Put the lines of the items below into a numbered list, leaving out blank lines. Begin at the line that contains "has height=1018, width=1176." and stop after the line that contains "point(268,10)".
====================
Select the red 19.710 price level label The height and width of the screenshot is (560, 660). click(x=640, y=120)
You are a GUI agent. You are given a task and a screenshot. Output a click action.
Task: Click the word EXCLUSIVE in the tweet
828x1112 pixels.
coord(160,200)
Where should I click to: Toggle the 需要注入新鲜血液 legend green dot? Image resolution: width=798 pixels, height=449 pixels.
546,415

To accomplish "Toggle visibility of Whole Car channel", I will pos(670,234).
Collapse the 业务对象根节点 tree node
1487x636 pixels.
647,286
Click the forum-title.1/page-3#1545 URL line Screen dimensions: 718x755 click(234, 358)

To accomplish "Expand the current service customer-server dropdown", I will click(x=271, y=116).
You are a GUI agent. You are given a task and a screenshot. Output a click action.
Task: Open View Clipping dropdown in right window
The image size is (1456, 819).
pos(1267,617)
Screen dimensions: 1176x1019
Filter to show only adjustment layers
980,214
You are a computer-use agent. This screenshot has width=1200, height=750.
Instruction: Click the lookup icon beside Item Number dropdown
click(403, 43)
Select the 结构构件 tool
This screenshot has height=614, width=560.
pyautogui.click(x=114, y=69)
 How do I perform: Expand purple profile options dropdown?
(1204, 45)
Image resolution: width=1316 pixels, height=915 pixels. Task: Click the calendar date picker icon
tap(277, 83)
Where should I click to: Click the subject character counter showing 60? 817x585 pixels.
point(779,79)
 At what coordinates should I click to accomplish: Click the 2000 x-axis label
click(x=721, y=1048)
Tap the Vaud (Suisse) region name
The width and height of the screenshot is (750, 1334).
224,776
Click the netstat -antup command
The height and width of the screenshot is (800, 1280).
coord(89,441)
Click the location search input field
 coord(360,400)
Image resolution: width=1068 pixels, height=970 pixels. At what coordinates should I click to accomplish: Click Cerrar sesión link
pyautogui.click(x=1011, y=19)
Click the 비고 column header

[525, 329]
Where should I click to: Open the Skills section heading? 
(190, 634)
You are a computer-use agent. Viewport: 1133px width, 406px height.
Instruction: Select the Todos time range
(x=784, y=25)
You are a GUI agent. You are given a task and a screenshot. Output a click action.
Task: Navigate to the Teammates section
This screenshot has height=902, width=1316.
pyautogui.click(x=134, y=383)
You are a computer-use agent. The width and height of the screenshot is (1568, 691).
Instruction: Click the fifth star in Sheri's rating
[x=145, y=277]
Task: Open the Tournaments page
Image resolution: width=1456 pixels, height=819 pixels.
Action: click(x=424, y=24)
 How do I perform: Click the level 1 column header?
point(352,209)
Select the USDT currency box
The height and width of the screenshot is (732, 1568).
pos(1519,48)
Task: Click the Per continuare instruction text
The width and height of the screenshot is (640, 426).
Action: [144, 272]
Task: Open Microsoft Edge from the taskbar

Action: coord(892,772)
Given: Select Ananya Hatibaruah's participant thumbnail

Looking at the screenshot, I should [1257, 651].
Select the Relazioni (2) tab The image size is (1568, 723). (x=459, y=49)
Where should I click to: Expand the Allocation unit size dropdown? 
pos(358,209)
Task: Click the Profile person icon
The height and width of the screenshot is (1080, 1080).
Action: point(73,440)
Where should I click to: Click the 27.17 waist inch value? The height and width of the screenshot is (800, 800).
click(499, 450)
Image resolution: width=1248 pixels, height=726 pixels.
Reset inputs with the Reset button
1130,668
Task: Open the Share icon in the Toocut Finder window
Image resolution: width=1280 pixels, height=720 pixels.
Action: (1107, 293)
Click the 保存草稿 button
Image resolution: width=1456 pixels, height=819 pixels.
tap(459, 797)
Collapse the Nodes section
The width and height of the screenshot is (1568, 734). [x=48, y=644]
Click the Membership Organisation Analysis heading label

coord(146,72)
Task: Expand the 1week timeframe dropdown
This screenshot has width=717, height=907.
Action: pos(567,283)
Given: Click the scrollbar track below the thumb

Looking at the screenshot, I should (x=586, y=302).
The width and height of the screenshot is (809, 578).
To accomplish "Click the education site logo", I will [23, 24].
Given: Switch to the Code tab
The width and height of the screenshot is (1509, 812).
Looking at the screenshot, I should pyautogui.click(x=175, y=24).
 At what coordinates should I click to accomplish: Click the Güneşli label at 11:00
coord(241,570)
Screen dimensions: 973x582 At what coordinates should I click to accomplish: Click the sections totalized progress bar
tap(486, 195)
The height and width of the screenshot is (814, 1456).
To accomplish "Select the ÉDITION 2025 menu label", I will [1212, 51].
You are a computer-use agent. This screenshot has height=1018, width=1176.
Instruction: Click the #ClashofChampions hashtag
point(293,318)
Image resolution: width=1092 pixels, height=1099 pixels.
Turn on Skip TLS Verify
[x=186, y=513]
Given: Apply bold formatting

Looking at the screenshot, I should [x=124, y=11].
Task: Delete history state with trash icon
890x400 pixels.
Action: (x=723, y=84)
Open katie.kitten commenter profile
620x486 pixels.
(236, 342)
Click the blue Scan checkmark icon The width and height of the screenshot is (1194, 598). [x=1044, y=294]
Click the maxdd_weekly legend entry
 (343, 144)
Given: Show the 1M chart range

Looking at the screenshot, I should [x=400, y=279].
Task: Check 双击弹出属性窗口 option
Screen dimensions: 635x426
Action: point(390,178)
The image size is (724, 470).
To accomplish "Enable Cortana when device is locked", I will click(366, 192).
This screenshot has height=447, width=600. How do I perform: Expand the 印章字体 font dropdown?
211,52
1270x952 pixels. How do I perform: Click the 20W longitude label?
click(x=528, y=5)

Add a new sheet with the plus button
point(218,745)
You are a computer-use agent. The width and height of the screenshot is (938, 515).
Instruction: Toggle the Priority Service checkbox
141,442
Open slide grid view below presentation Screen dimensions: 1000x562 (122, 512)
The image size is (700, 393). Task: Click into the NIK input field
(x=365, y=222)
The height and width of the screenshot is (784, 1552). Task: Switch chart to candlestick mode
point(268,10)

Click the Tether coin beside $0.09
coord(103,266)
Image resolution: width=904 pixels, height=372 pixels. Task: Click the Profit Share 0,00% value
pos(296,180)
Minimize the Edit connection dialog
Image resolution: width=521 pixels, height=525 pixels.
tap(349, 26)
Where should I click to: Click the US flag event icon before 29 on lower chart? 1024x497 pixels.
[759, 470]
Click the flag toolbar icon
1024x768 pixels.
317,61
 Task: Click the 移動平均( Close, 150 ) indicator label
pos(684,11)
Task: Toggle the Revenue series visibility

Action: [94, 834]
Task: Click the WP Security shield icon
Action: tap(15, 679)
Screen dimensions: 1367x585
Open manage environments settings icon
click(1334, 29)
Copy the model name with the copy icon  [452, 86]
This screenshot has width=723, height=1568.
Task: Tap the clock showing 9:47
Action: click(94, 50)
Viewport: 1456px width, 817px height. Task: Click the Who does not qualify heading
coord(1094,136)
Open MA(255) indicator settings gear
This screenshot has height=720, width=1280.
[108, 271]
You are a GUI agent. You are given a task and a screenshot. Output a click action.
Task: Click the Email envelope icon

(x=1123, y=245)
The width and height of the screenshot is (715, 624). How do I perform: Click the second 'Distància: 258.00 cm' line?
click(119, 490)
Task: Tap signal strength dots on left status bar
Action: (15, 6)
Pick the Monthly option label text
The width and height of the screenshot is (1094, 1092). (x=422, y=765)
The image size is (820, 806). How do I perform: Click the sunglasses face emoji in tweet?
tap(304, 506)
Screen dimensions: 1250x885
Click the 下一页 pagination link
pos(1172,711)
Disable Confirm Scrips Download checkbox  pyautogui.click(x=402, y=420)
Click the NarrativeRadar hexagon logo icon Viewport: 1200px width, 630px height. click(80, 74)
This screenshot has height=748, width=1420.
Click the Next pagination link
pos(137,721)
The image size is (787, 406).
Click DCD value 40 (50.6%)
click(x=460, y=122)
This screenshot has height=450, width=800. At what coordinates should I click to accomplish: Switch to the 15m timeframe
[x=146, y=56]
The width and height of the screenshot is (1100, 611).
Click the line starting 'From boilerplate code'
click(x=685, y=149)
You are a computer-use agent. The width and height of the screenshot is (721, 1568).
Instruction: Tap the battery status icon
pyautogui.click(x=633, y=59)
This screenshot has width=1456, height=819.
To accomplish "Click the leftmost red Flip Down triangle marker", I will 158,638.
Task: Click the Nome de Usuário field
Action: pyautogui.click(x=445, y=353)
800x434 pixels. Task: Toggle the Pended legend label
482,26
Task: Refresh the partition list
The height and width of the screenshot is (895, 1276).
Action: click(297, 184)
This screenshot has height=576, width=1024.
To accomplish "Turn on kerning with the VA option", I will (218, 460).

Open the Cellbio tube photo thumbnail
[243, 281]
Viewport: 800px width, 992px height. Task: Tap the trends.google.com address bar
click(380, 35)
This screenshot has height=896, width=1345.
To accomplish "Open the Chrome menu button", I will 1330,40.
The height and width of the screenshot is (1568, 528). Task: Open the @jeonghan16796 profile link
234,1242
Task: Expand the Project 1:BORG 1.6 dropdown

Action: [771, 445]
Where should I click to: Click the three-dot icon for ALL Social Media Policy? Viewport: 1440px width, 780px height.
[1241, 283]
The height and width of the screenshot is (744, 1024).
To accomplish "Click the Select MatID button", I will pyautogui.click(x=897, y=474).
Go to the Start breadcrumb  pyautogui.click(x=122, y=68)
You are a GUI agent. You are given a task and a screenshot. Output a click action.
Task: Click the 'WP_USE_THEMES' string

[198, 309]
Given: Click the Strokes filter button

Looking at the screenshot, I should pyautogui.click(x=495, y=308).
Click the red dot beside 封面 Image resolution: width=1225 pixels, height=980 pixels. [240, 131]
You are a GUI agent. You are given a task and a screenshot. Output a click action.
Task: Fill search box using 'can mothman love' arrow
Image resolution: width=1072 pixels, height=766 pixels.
====================
PROBLEM SOLUTION:
1. You are a computer-use agent. This screenshot has height=1018, width=1176.
2. Instruction: Click the #ClashofChampions hashtag
3. point(293,318)
4. Image resolution: width=1092 pixels, height=1099 pixels.
5. Turn on Skip TLS Verify
6. [x=186, y=513]
7. Given: Apply bold formatting
8. Looking at the screenshot, I should [x=124, y=11].
9. Task: Delete history state with trash icon
10. 890x400 pixels.
11. Action: (x=723, y=84)
12. Open katie.kitten commenter profile
13. 620x486 pixels.
14. (236, 342)
15. Click the blue Scan checkmark icon The width and height of the screenshot is (1194, 598). [x=1044, y=294]
16. Click the maxdd_weekly legend entry
17.  (343, 144)
18. Given: Show the 1M chart range
19. Looking at the screenshot, I should [x=400, y=279].
20. Task: Check 双击弹出属性窗口 option
21. Screen dimensions: 635x426
22. Action: point(390,178)
23. The image size is (724, 470).
24. To accomplish "Enable Cortana when device is locked", I will click(366, 192).
25. This screenshot has height=447, width=600. How do I perform: Expand the 印章字体 font dropdown?
26. 211,52
27. 1270x952 pixels. How do I perform: Click the 20W longitude label?
28. click(x=528, y=5)
29. Add a new sheet with the plus button
30. point(218,745)
31. You are a computer-use agent. The width and height of the screenshot is (938, 515).
32. Instruction: Toggle the Priority Service checkbox
33. 141,442
34. Open slide grid view below presentation Screen dimensions: 1000x562 (122, 512)
35. The image size is (700, 393). Task: Click into the NIK input field
36. (x=365, y=222)
37. The height and width of the screenshot is (784, 1552). Task: Switch chart to candlestick mode
38. point(268,10)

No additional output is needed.